Si comparamos una foto de cualquier ciudad española de hoy y de hace 25 años, diríamos que están más arregladas, más limpias, más cuidadas... A primera vista, uno se pregunta cuál el malestar.

Depende de la ciudad. En las turísticas, lo padecen los vecinos que han tenido que irse de sus barrios porque no pueden hacer frente a la subida de precios de la vivienda ni desarrollarse en la nueva fisonomía urbana. La ferretería de la esquina es hoy una tienda de 'souvenirs' y el bar de menús del día es ahora un restaurante de 50 euros el cubierto. En ciudades menores como Benavente, donde crecí, el malestar consiste en ver desaparecer su actividad comercial. Los vecinos de la comarca que antes venían al mercado de los jueves y le daban vida al pueblo, ahora compran en los centros comerciales de Valladolid o León.

Hoy las ciudades transmiten vitalidad, están llenas de actividad.

Tenemos la sensación de que en las ciudades hay más gente que nunca. Quieres reservar mesa en un restaurante y está completo, quieres ir a un concierto y no quedan entradas, todo está lleno. Sin embargo, el censo de las grandes urbes apenas ha cambiado en 20 años. Toda esa gente que vemos en las calles es población flotante. Nómadas digitales, turistas, leoneses que van a Madrid a ver un musical, madrileños que va a Barcelona de fin de semana, o llegan de Oslo, o de Milán... La clave es el movimiento.

¿El turismo se ha cargado las ciudades?

### RETO A
En el fragmento sobre el malestar en las ciudades españolas, ¿dónde compran hoy los vecinos de la comarca que antes acudían al mercado de los jueves de Benavente?
### RETO B
Reanuda el fragmento sobre el malestar en las ciudades españolas a partir de su última línea.

### REGISTROS DE DATOS
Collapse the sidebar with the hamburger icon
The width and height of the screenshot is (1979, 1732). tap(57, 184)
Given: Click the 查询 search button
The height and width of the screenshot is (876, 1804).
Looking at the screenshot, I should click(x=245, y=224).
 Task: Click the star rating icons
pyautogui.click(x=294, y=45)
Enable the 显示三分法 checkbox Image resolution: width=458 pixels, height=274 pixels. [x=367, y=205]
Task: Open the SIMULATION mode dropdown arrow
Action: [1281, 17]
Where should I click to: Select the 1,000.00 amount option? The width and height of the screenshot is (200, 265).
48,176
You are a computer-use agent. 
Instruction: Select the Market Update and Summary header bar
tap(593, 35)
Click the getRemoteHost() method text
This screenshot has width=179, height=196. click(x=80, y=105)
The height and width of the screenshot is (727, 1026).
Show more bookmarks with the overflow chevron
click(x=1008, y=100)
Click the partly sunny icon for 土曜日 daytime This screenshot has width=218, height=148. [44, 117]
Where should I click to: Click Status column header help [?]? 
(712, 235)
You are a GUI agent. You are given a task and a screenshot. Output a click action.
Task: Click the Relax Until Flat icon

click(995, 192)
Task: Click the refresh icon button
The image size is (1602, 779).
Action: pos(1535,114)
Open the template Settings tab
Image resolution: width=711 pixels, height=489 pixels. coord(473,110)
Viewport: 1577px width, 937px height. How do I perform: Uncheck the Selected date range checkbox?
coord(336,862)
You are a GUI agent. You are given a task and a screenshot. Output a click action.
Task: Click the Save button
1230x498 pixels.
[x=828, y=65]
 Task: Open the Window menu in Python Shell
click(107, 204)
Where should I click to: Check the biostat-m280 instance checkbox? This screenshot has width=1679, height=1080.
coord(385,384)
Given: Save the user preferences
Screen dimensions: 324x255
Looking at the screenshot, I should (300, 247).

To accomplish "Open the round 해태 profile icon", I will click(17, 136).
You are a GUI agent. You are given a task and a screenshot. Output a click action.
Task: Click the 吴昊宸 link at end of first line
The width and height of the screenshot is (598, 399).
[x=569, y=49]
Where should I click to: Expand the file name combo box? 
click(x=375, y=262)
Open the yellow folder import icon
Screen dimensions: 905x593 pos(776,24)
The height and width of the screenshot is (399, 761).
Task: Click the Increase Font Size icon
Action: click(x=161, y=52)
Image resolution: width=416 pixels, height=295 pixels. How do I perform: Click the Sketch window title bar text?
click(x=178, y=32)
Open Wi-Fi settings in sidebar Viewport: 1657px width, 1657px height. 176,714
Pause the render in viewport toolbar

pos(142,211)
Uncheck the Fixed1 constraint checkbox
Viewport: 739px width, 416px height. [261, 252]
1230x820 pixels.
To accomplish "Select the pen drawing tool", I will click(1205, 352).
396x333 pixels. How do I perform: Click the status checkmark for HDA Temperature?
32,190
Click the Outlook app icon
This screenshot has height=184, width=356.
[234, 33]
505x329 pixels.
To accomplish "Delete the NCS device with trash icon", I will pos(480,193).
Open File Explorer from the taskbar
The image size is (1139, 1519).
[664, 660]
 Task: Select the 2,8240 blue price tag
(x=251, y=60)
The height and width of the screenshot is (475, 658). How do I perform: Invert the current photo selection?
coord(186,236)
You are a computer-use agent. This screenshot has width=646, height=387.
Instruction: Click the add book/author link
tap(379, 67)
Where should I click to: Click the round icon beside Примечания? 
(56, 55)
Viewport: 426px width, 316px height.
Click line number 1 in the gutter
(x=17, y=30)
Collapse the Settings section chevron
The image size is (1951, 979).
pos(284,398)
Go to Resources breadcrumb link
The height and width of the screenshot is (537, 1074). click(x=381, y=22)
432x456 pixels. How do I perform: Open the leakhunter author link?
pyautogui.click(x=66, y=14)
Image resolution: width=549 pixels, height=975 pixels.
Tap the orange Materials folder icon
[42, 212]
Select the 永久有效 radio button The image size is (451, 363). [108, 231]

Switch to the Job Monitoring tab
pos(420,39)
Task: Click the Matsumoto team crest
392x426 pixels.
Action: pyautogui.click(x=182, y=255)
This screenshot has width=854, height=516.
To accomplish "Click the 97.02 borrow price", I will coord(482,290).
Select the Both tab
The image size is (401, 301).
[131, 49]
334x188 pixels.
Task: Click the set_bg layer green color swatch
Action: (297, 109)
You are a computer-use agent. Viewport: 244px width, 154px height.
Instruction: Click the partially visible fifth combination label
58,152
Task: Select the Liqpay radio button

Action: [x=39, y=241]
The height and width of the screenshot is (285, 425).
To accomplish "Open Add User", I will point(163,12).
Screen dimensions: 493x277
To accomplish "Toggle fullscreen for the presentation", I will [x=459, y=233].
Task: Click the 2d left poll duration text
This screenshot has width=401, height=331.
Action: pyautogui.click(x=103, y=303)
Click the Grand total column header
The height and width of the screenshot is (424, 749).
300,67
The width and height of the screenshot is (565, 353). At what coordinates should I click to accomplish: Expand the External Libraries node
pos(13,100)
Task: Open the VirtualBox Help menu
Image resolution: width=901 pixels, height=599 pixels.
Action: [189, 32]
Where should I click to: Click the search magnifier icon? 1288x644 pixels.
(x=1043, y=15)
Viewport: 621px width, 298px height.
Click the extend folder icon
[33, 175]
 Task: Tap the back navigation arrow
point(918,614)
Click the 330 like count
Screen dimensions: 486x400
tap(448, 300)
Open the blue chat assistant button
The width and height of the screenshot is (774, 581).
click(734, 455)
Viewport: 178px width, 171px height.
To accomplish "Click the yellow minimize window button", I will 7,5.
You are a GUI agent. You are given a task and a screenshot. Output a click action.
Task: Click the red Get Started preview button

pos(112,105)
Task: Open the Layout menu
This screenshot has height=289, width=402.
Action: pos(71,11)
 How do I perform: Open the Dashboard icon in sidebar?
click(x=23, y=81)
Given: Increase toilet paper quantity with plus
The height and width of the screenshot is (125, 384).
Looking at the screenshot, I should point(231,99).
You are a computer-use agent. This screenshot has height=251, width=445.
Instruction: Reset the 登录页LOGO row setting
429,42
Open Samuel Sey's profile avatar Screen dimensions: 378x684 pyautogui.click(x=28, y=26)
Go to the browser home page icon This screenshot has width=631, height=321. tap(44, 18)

### RESULTADO OBTENIDO A
En los centros comerciales de Valladolid o León.

### RESULTADO OBTENIDO B
Soy un defensor del turismo por su poder democratizador. Nuestros abuelos no pudieron salir del pueblo porque viajar estaba reservado a las élites. El problema es que hemos asumido como verdad absoluta e incuestionable que las ciudades deben dedicarse en exclusiva a atender a los visitantes. Las ciudades se han convertido en productos en venta destinados a esos viajeros y los vecinos han sido sustituidos por clientes. El turismo es la forma más fácil para llevar a cabo esa operación. La otra era vender los espacios, los edificios, que es a lo que nos hemos dedicado en los últimos años.

¿Nos hemos dedicado?

Todos hemos acabado adoptando esa lógica. Fíjese: los culés se escandalizaron el día que vieron el Camp Nou forrado de camisetas blancas del Eintrach de Frankfurt en un partido de la Europa League. ¡Pero fueron los socios los que les habían vendido sus asientos! Decidieron monetizar su trocito de estadio igual que hemos monetizado el servicio de limpieza, el de agua, el de salud… Aquel día, el entrenador confesó haberse sentido forastero en su campo. Es lo mismo que sienten muchos ciudadanos cuando pasean por sus ciudades y ven que todo ha sido vendido a entidades privadas.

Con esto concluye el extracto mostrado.